The Greens want to make price gouging illegal right across the economy—no tinkering and no loopholes that corporations can exploit. Just ban it. Make it illegal. We drafted a bill to do that, and we brought it into this place. And who do you think voted against it? The Labor Party, the Liberal Party, the National Party and One Nation. All of these parties voted against stopping price gouging just two weeks ago. This bill is just trying to make the government look like they're doing something while they just continue to do absolutely nothing meaningful to stop price gouging. Australians are being slugged at the bowser thanks to a war that this government is backing and was the first in the world to back, and your response is to simply fiddle at the margins as usual. There are no provisions in Australian law that stop fuel companies price gouging, because you are not backing them. All this bill does is increase penalties for existing offences. Why are you misleading the public by implying that this bill does something that it does not do? People are hurting, and they need a government that is willing to stand up to big corporations, their obscene profiteering and their price gouging and actually offer real cost-of-living relief.
The price of fuel is the No. 1 topic on people's lips in the country right now, and it is the biggest domestic impact of an illegal war that your government has backed and that all of the war parties in this chamber have signed up to and continue to support. It is wreaking havoc not just in the Middle East—not just on civilians and school buildings.
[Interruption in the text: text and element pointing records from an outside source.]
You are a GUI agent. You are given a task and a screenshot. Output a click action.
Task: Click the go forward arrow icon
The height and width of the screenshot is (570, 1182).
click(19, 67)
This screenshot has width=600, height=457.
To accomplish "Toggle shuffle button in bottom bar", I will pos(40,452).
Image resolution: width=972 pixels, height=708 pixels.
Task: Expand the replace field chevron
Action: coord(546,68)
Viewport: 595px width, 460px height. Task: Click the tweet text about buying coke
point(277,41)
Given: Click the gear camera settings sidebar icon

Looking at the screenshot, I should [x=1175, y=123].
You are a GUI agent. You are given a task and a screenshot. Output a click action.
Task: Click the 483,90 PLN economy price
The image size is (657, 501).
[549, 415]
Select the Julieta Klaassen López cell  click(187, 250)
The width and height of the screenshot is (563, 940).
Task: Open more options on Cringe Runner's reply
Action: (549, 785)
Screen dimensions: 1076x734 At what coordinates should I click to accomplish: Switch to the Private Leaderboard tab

It is wreaking havoc on Australians in their everyday cost of living at the bowser. Ordinary people are paying the price of this war, and the big corporations are making bank. The gas corporations, the oil corporations, the billionaires and the weapons manufacturers are loving this conflict. It is making them richer, and it is making everybody else's life harder. It is your job to try to fix that. We could be taxing those big corporations, making them pay their fair share and using that revenue to help people. We could be taxing those export gas companies whose profits have already skyrocketed since this illegal war began weeks ago and using that money to help people. We could make public transport free, stop price gouging and actually invest in the things that make people live a good life and help them deal with the pressures that they're under. It might sound crazy, but, maybe on a bill that talks about price gouging, you should actually fix price gouging. That's precisely what our amendment will do.
The impacts of this war are not going to stop at petrol, though. We already know that fertiliser costs are going to go up, and that will flow through to both farmers and food prices. Under pressure from the Greens, three months ago the government finally brought in restrictions on price gouging by the big supermarkets, but do you think it's taken effect yet? No. They're making people wait six months before it takes effect, and they voted against making price gouging illegal across the economy. I wonder how much profit Coles and Woollies will make in the six-month reprieve that they've got to continue to profiteer off people, to continue to mislead people and to continue to rip people off. If this government actually wants to stop petrol companies from ripping people off, price gouging families and truckies for $3 or more a litre, then you could actually just stop price gouging, you could get us out of this illegal war, you could tax the big corporations and you could invest in helping people address the cost of living.